Lithic scatters – assemblages of flakes, tested or worked stone cores, roughly shaped pre-forms for tools, and sometimes finished tools that are the products of reduction of stone material into useable tools.
Quarries – primary procurement sources for lithic materials used by prehistoric people.
Rock art – includes pictographs or petroglyphs on rock faces or individual rocks.
Rock shelters or caves – naturally occurring recesses or overhangs that afforded prehistoric people protection from the elements.
Secondary lithic procurement sites – locations where glacial or stream actions have deposited lithic materials or where lithic materials have otherwise eroded from primary geological contexts.
Stone alignments and effigies – usually interpreted to be associated with ceremonial or spiritual activities, but some alignments could have been associated with big game hunting or possibly have been locational landmarks.
Stone circles – rings of rocks that might represent former locations of tipis or other structures, or might represent prehistoric ceremonial activities.
Other unknown – sites that have limited or no data that can be properly categorized. This category contains a small percentage (about 1 percent) of the recorded sites in the entire Planning Area.
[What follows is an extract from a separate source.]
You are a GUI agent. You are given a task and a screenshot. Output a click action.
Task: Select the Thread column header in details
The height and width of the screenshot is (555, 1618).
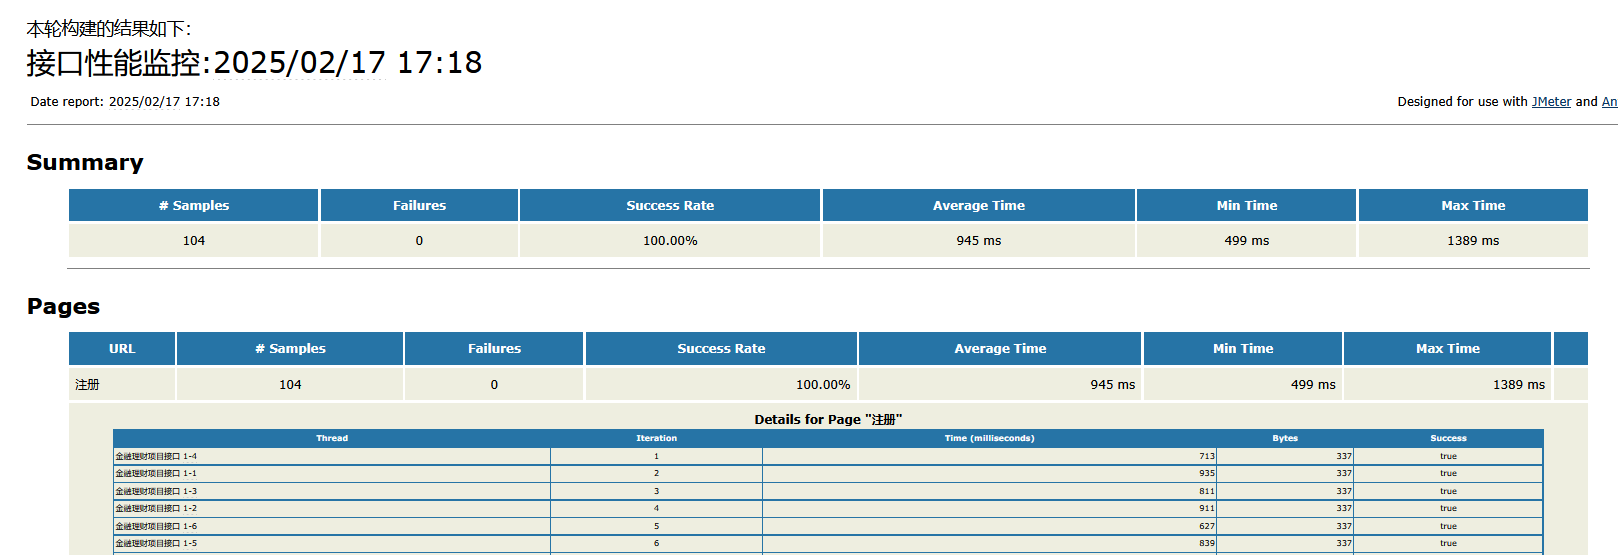pos(332,438)
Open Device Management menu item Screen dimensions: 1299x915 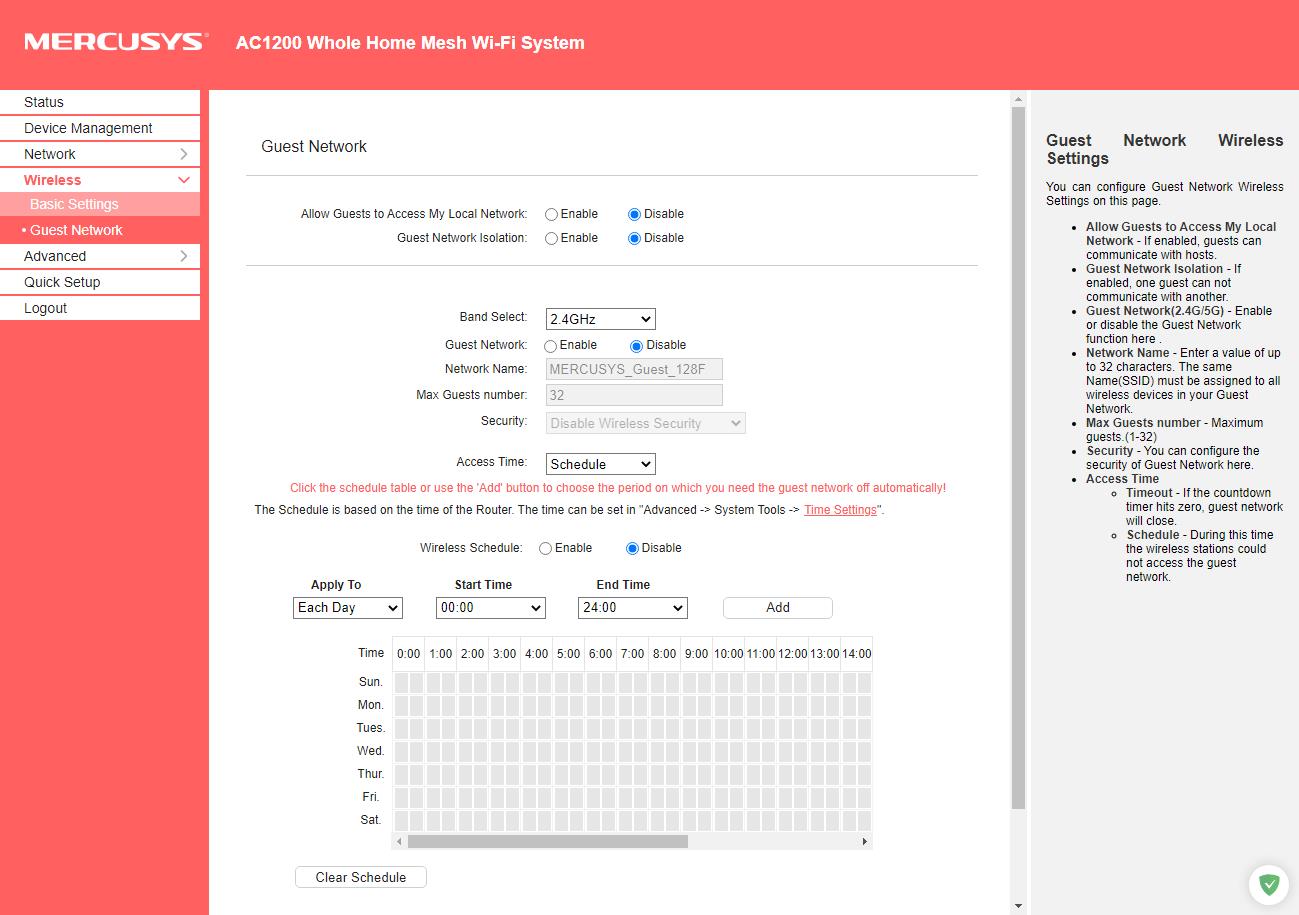[88, 128]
Historic period resource types are also categorized according to descriptive types. Certain broad categories are commonly used, particularly for emigrant trails and expansion era roads. Most of the 123 site type or characteristic categories in the WYCRO database for the Planning Area can be grouped into 11 thematic or site type groups, as follows:
Burials and cemeteries – in the historic context, deliberately established burials, interments, and burial groupings such as cemeteries.
Historic debris – refuse scatters that cannot be directly associated with another category.
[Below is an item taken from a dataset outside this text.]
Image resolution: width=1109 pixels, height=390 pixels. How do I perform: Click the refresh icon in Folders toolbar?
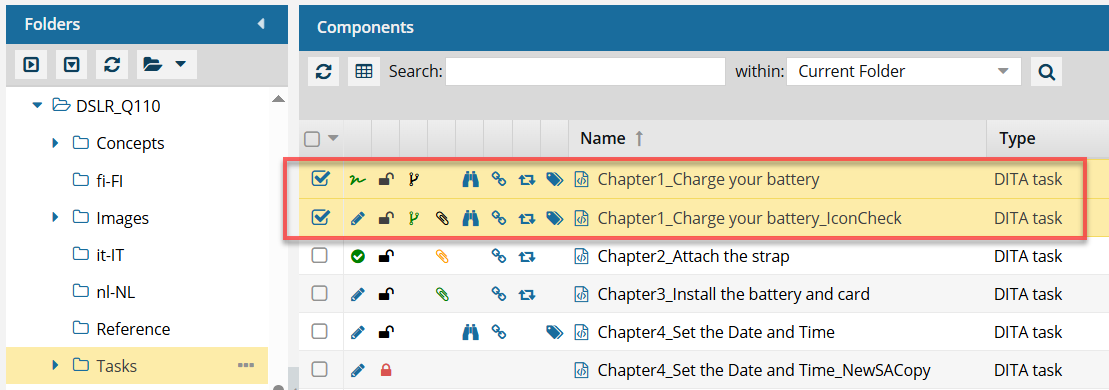click(x=111, y=64)
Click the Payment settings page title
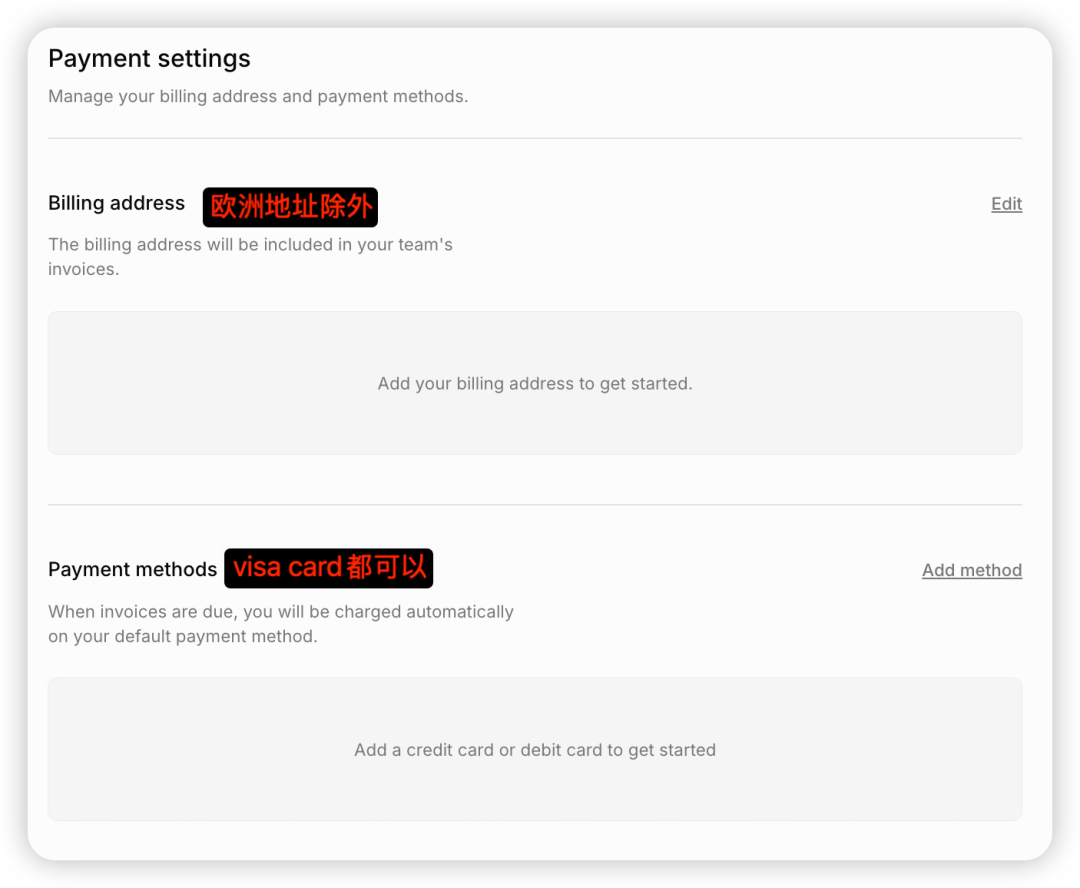This screenshot has height=888, width=1080. tap(149, 59)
Homesteads/ranches – residences and outbuildings, fields and facilities associated with operation of a farm or ranch or, on occasion, with recreation or the tourism industry.
Irrigation-related sites – ditches, canals, pumps, or other debris or features directly related to irrigation projects.
Military sites – forts, camps, and battlefields, and transportation or communications features that can be directly related to military activities.
Mineral exploration and extraction – oil, gas, coal, and other mining location and associated features.
Stockherding – typically camps that are not principal ranches or farm headquarters and cairns that cannot be ascribed to some prehistoric or aboriginal activity.
Timber sites – typically service roads and structures associated with the timber industry. Specific buildings include sawmills.
Transportation/communications sites – trails, expansion era stagecoach and freight wagon roads, military roads, railroads, bridges, telephone and telegraph lines, and in some cases, powerlines.
Urban buildings – historic buildings in cities, towns, or villages not directly associated with other categories.
Other – a large number of historic sites for which the WYCRO database does not provide enough information to allow the sites to be assigned to another category. This category constitutes more than 25 percent of the historic site type representations for the Planning Area.
There are several areas designated as National Historic Landmarks, Archeological Landscape Districts, or Archeological Districts in the Planning Area.
The Paint Rock Canyon Archeological Landscape District includes an extensive archeological record of Native American use of this well-defined location. In addition to the research value of the archeological sites spanning thousands of years of use, the landscape contributes to the resource’s integrity and forms an essential part of the resource’s cultural value. The steep nature of the canyon limited human use of the area while providing access to lithic materials for tool manufacture and rock shelters for short-term habitation.
The Black Mountain Archeological District is another NRHP-listed grouping of exceptional cultural resources values, spanning from Paleoindian occupation to the Late Prehistoric.
Refer to Section 3.7.3 National Historic Landmarks, which addresses the Heart Mountain Relocation Center.